Preventing Frozen Pipes (PDF Download)
If freezing weather or a winter storm is imminent:
- Turn up the heat to above 55 degrees on all thermostats.
- Prop open room doors and cabinet doors beneath sinks to keep heat circulating throughout the building.
- Let faucets drip to keep water moving inside pipes.
- Locate your water supply valves. If a pipe bursts, time is critical. Know where valves are located for all buildings. Keep the tools to close the valves nearby. Be sure to include areas with baptisteries, laundry rooms, and water heaters in your search.
- Prep the generator. The goal is to maintain heat in the building, even if a big freeze takes down power lines.
- Clear gutters of debris to allow melting snow to drain. Obstructions cause “ice dams” that block drainage and damage your roof. Check drains on flat roofs and remove leaves and other material.
- Get to know your sprinkler system. Monitor your systems using a central station that provides early detection of a pipe failure. Make sure to maintain the temperature in the control rooms.
- Check your buildings frequently during cold spells.
Why frozen pipes can cause substantial damage:
Frozen water expands and can cause water leaks or full breaks. It could be hours or even days before you are aware of the problem and after the damage has occurred.
Does setting the building thermostat to 55 degrees ensure no pipes will freeze?

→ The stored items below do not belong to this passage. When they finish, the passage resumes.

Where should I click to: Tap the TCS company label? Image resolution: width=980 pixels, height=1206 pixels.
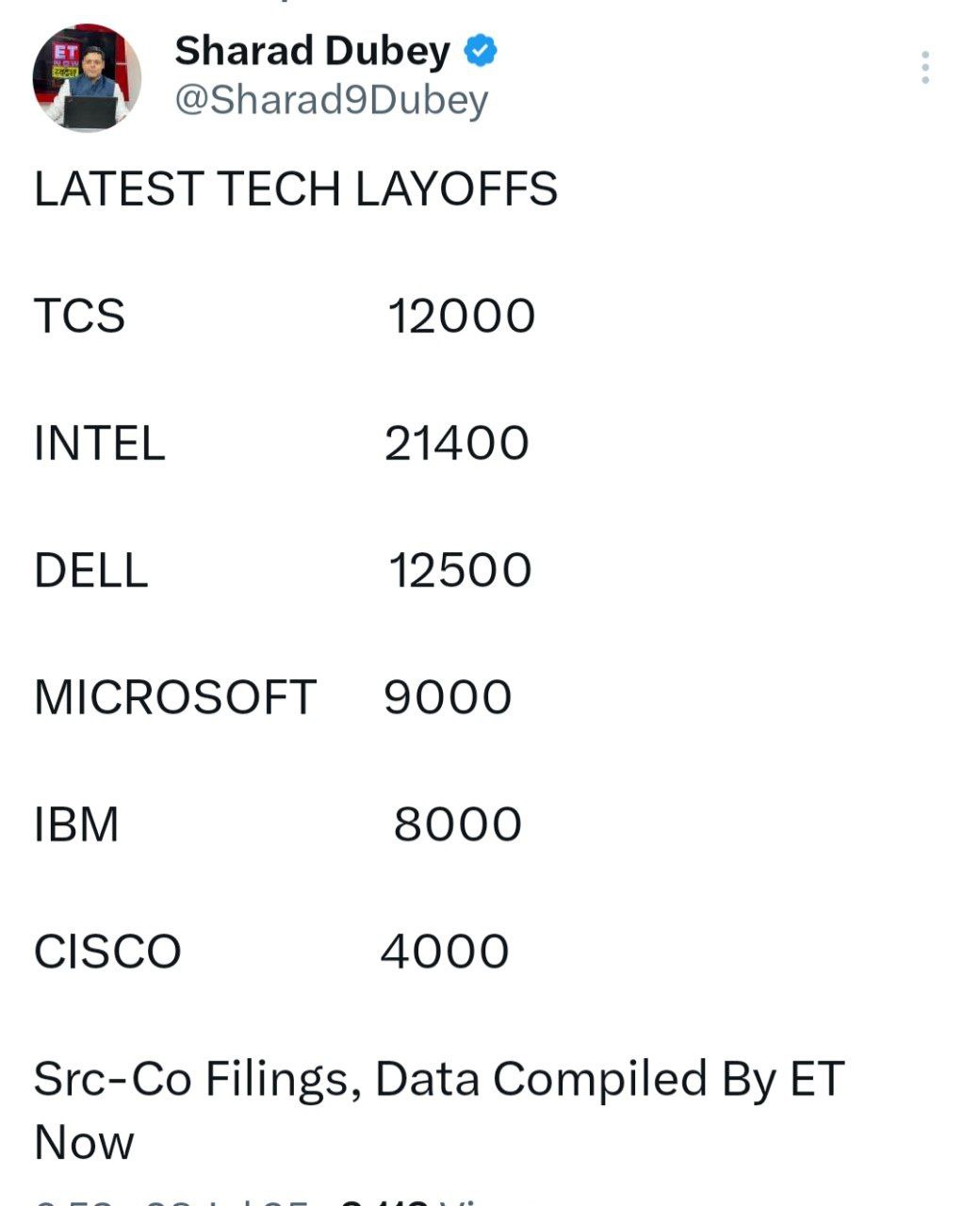pos(79,316)
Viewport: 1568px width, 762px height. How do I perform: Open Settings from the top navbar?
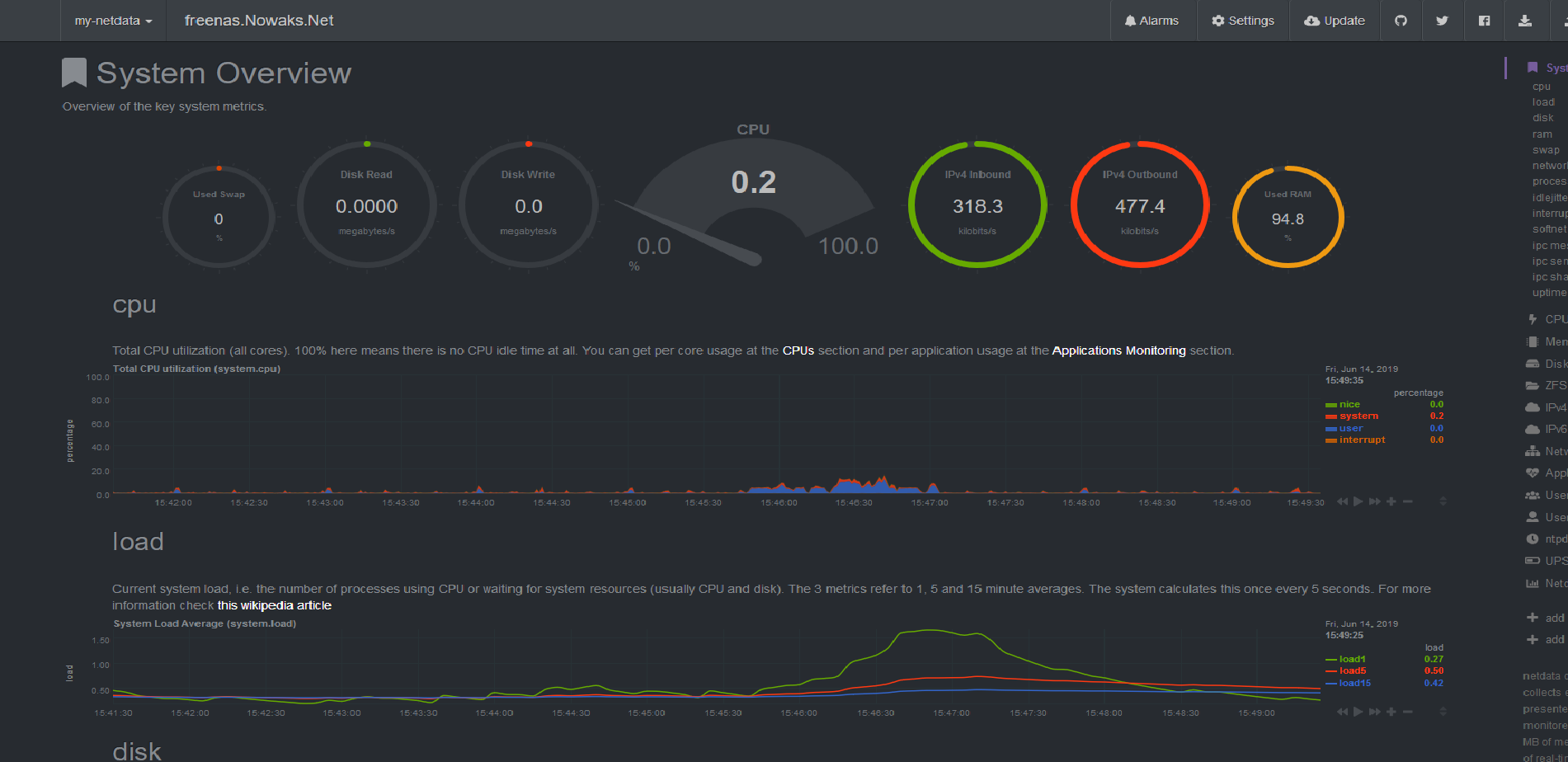[1242, 21]
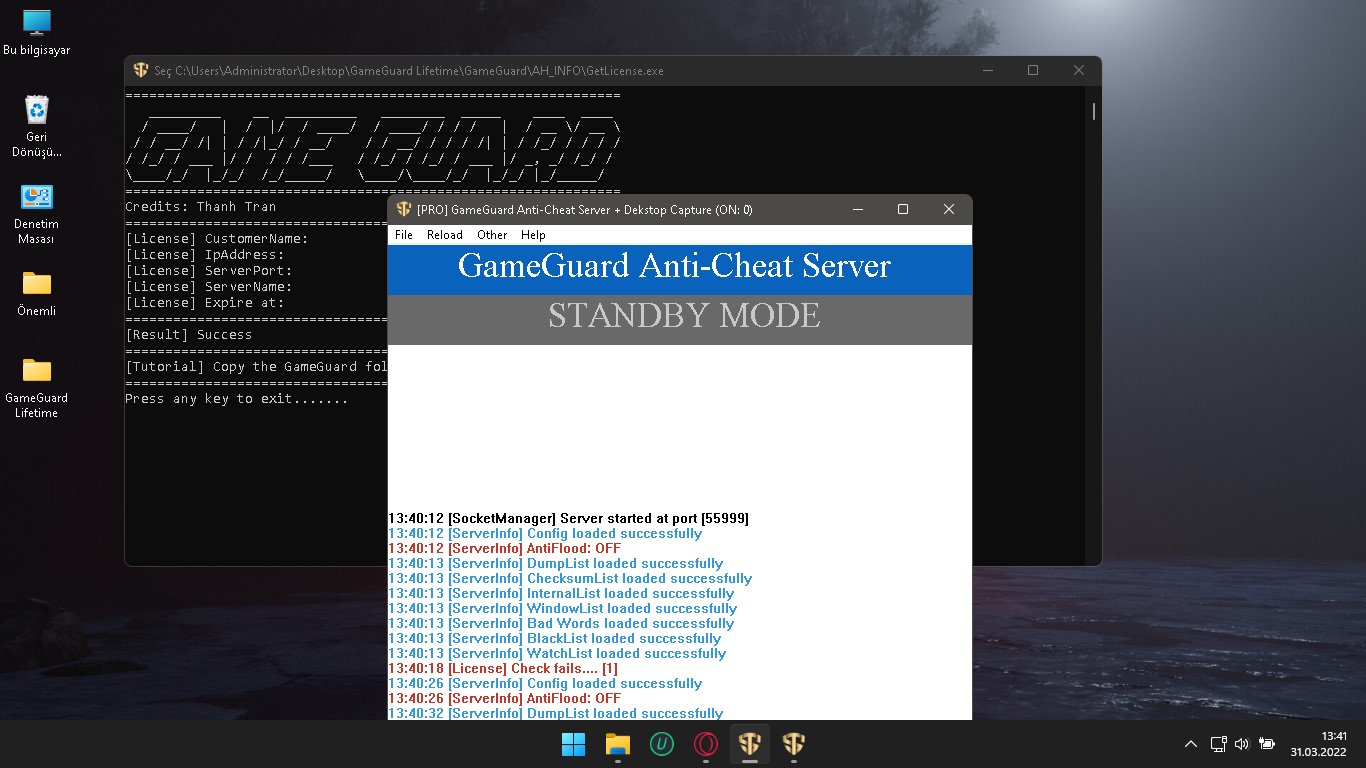Open the Windows Start menu

pyautogui.click(x=574, y=744)
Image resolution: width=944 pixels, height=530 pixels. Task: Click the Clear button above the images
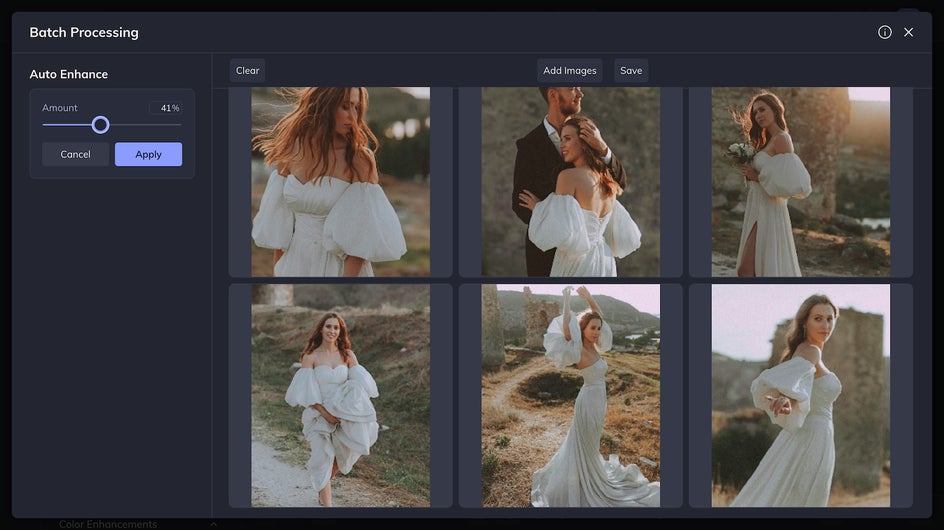[x=247, y=70]
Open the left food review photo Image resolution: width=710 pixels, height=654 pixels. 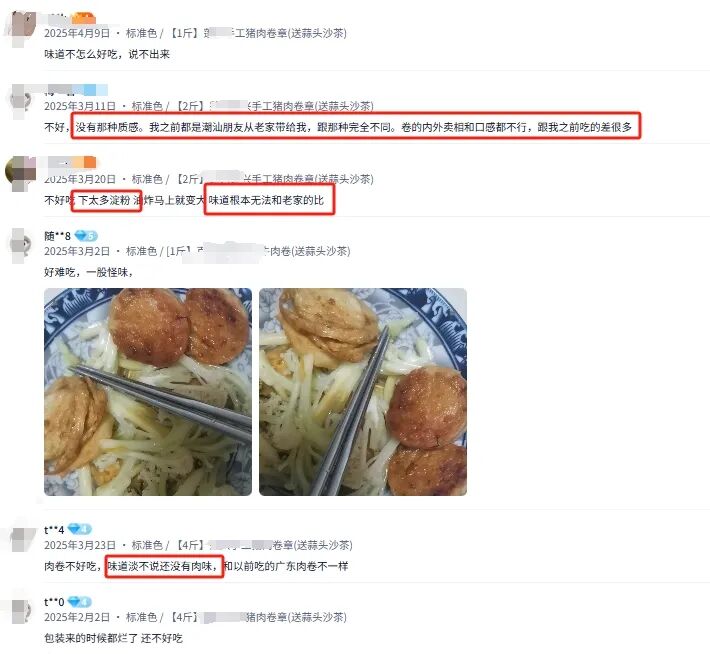click(148, 392)
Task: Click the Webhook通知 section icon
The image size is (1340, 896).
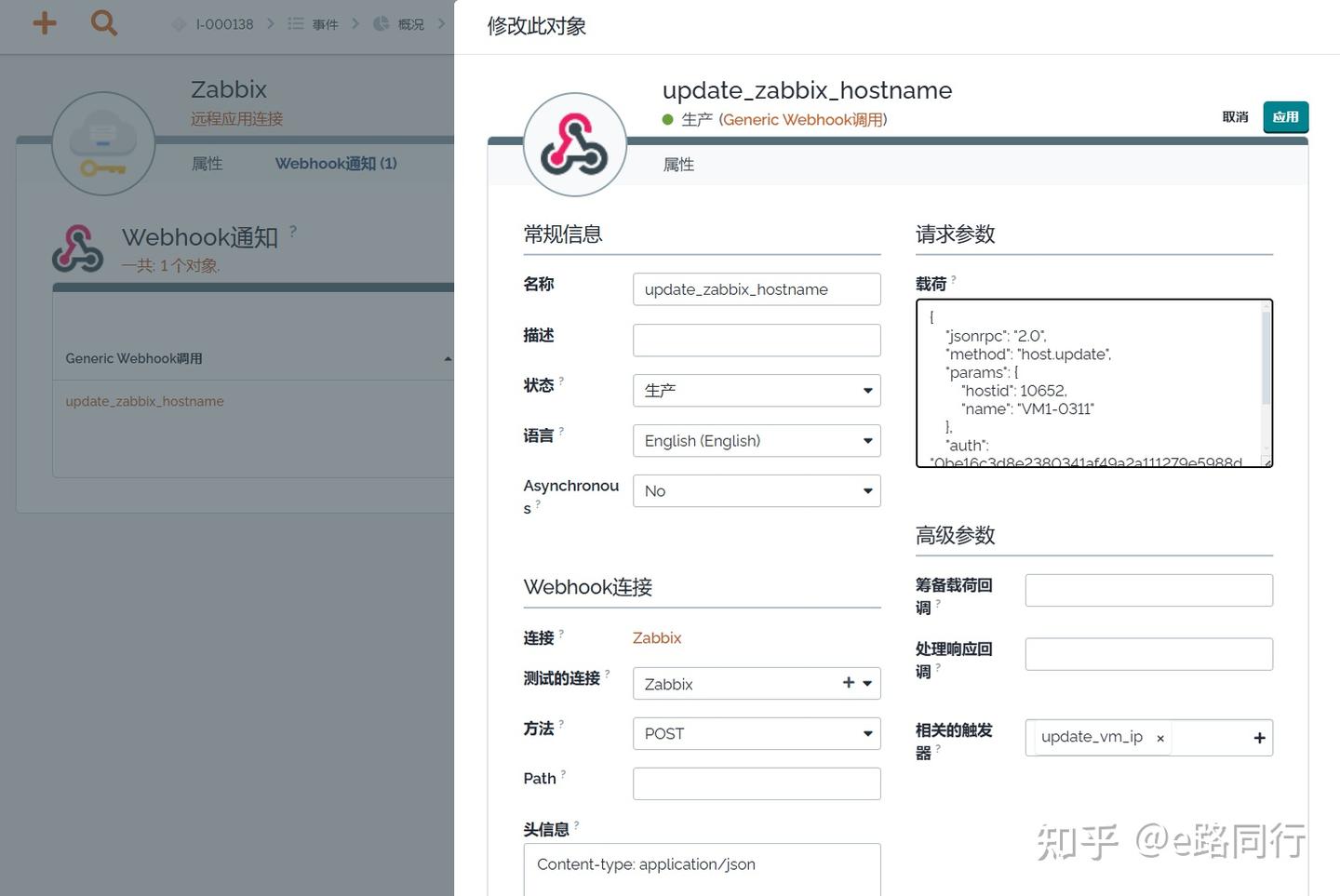Action: click(78, 247)
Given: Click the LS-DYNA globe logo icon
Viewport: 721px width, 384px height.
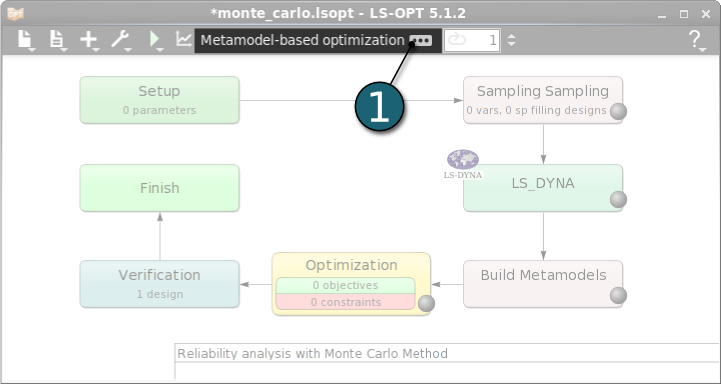Looking at the screenshot, I should coord(463,164).
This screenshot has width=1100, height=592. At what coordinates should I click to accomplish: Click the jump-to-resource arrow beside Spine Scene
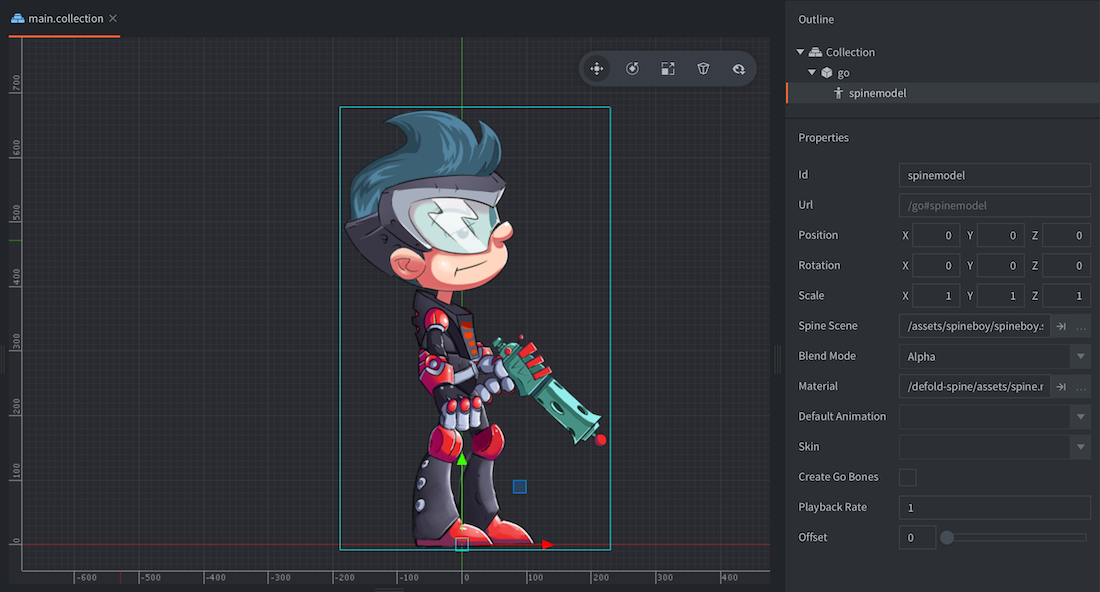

Not necessarily. Depending on the insulation and flow of heat, parts of the building can still reach freezing temperatures. These areas include attics, crawl spaces, and exterior facing walls.
How can you check the temperature of these higher risk areas?
Check the areas with a thermometer on a cold day to determine the difference in temperature from the thermostat. Adjust the temperate above 55 degrees as needed. Also, consider wireless monitoring devices such as those by Notion.
What should you do if a pipe has burst?
Close the water supply closest to the break. If it’s not clear where that is, turn off the main water line to the building. Post instructions and educate those who work in the building where the shut-off location is and how to close it.
Can I unfreeze pipes?
A water line coated in frost or bulging is a sign it’s frozen. You may also notice the flow of water at a faucet is reduced or toilets won’t refill following a flush. To unfreeze, first shut off the water supply to that section of plumbing or the entire building if necessary. Use a space heater, heat lamp, or hair dryer to thaw the frozen length of pipe. You can also wrap the pipe in heat tape. Don’t use propane. Be prepared with cleanup supplies in case water is released.
What are longer term solutions to help prevent frozen pipes?
- During your regular pre-winter maintenance, seal cracks and any penetrations into the building, as well as windows and doors.
- Check insulation annually and add more as needed. Make sure there is sufficient heat in exterior walls with water lines.
- Wrap pipes in insulation although remember that a cold-water pipe will have limited heat it can retain if it’s in a very cold area. For better protection consider Heat Tape or Coils.